Cellphones & Royal Ascot

Cellphone reception in Royal Ascot and the vicinity is poor and over the years there has been a considerable number of complaints about this. We seem to be situated in a “blind” spot as far as cellphone reception is concerned.
Cellphone masts in Royal Ascot
During 2008/2009 notices were published in local newspapers advertising the proposed installation of cellphone masts at a number of possible sites in the area. One of the proposed sites was on the roofs of the Blaauwberg Subcouncil buildings in Bridle Way in Royal Ascot.
The Draft Basic Assessment Report for the proposed installations was published in August 2009. RAMPOA lodged an objection based on the suggested health hazards caused by radiation from cellphone masts. A local resident appointed an attorney to object on her behalf, and RAMPOA subsequently joined the action by the attorney, and eventually contributed to the attorney’s costs. However, at the same time there were a considerable number of residents in Royal Ascot and the vicinity supporting this installation because of the generally poor cellphone reception in the area.
In September 2011 cellphone masts were installed on the roof of Block B of the Blaauwberg Subcouncil buildings, and RAMPOA requested information about this installation from Council. We received the following response from the Property Management Department:
“The installations are for all 3 cell companies (Cell C, MTN and Vodacom). All necessary procedures were followed in order to get the required approvals. On the subject property it was necessary for the applicants to get building plans approved, which was done. No land use approval was necessary as the zoning of the property permits this activity as a use.
For the lease from council, normal circulation took place and an advert was placed in the Cape Times and Die Burger. No comments from the public were received. The item went before Full Council for approval and the lease was approved. We already have valid lease agreements with all 3 operators. The situation can therefore not be reversed.”
RAMPOA now has no option but to accept Council’s decision in this matter.
Health hazard of cellphone radiation
The World Health Organisation (WHO) and the International Agency for Research on Cancer (IARC) convened a working group of 31 scientists from 14 countries in Lyon, France, in May 2011 to assess the potential carcinogenic hazards from exposure to radiofrequency electromagnetic fields. The working group discussed the possibility that these exposures might induce long-term health effects, in particular an increased risk for cancer.
The group reviewed and evaluated available literature and unpublished reports on the following exposure categories involving radiofrequency electromagnetic fields:
occupational exposure to radar and to microwaves;
environmental exposures associated with transmission signals for radio, television and wireless communication; and
personal exposures associated with the use of wireless telephones.

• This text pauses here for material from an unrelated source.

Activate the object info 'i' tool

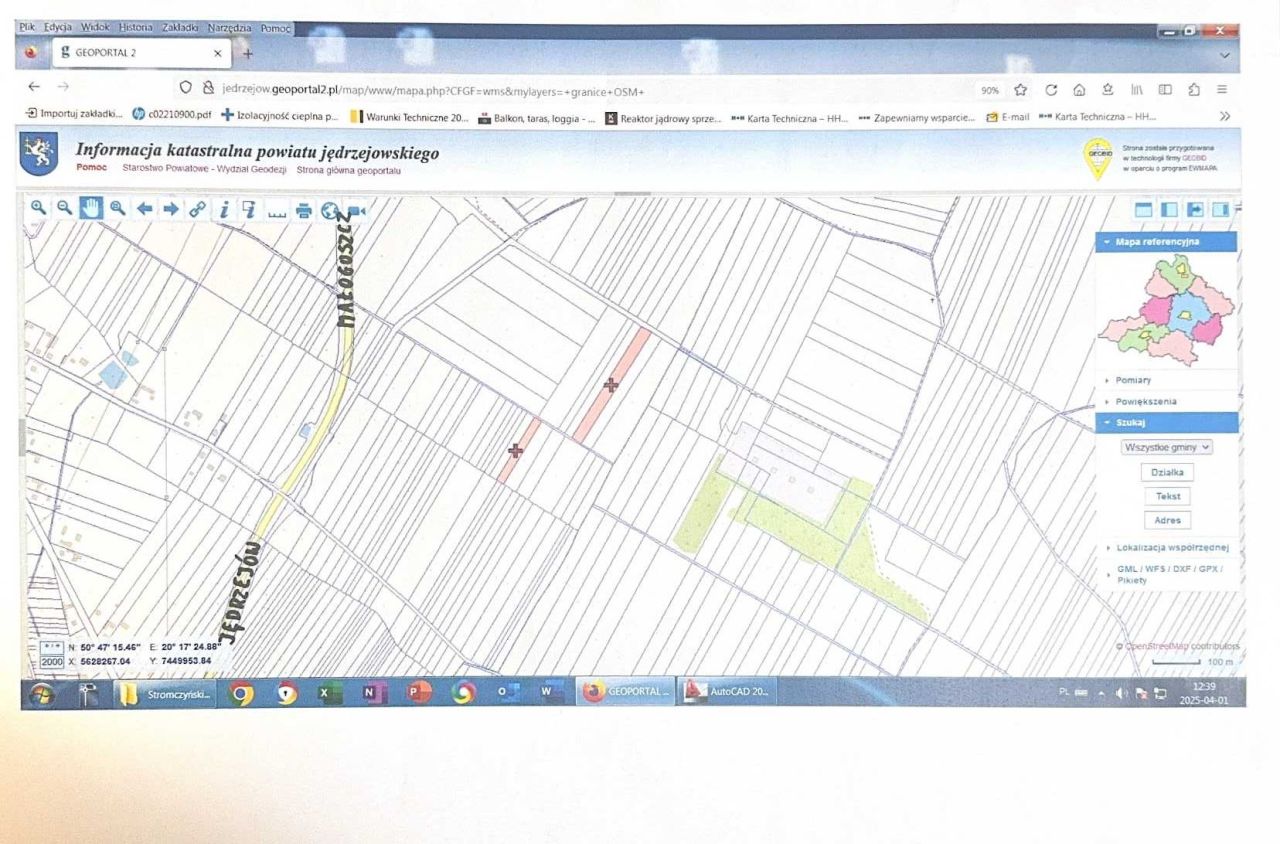(224, 209)
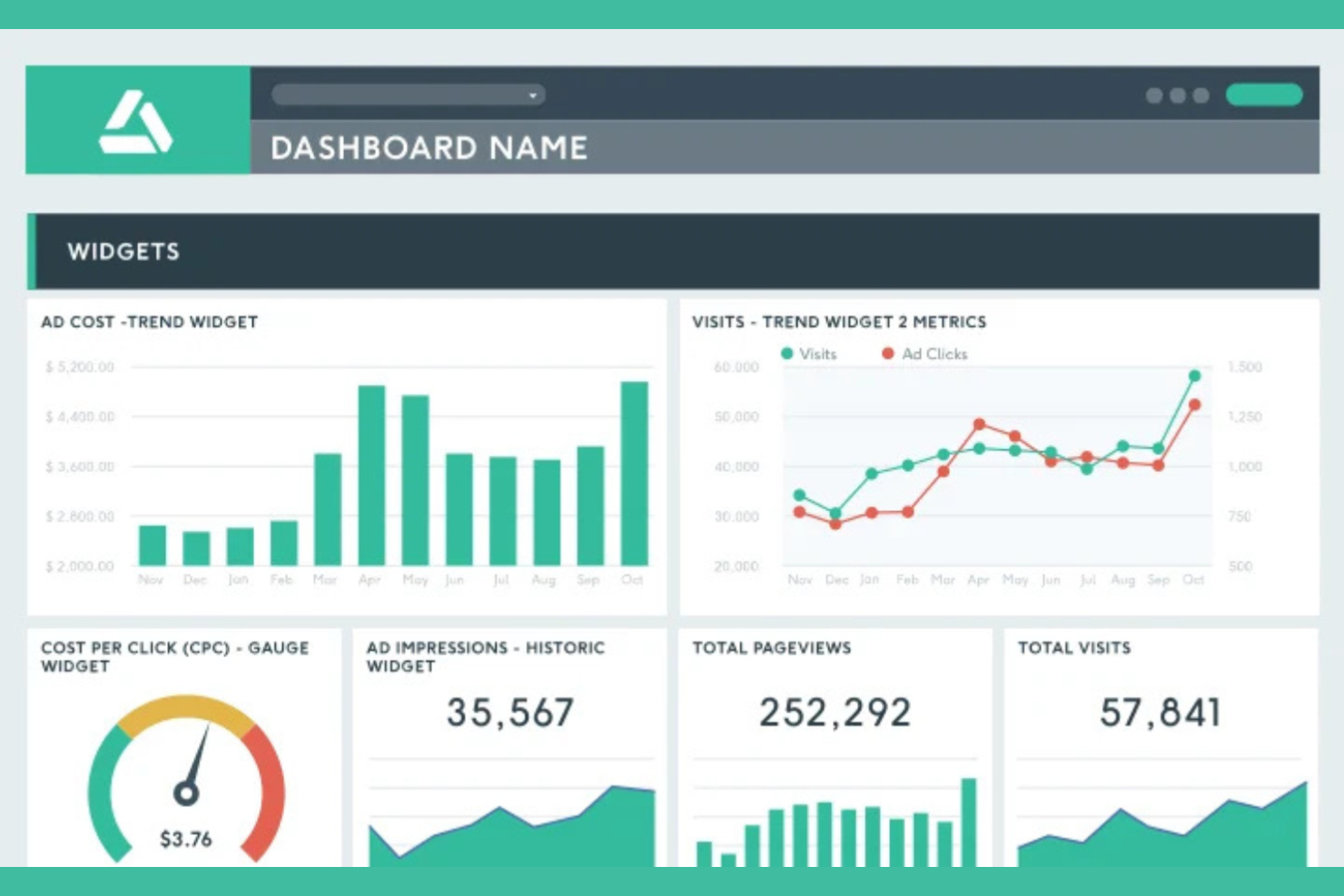Image resolution: width=1344 pixels, height=896 pixels.
Task: Select the green Visits legend dot
Action: 786,354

The evidence was reviewed critically, and the overall conclusion was that only for the personal exposure category was there limited evidence among users of wireless telephones for glioma (a malignant form of brain cancer) and acoustic neuroma arising from heavy use. The evidence for the occupational and environmental exposure categories was judged to be inadequate to draw any conclusion.
This means that the evidence for personal users being at risk, while still limited, is strong enough to suggest a link between cellphone use and glioma. Further research is required, but the IARC has advised that it is important to take pragmatic measures to reduce exposure such as hands-free devices and texting.
The role of radiation from cellphone masts is still inconclusive, and no direct link between such radiation and a negative effect on human health has been found in any of the studies done to date. However, the report strongly recommends that additional research be done in this field.
The information above was contained in a media release issued by WHO and IARC on 31 May 2011. The full report is available in the July 2011 issue of the journal: The Lancet Oncology.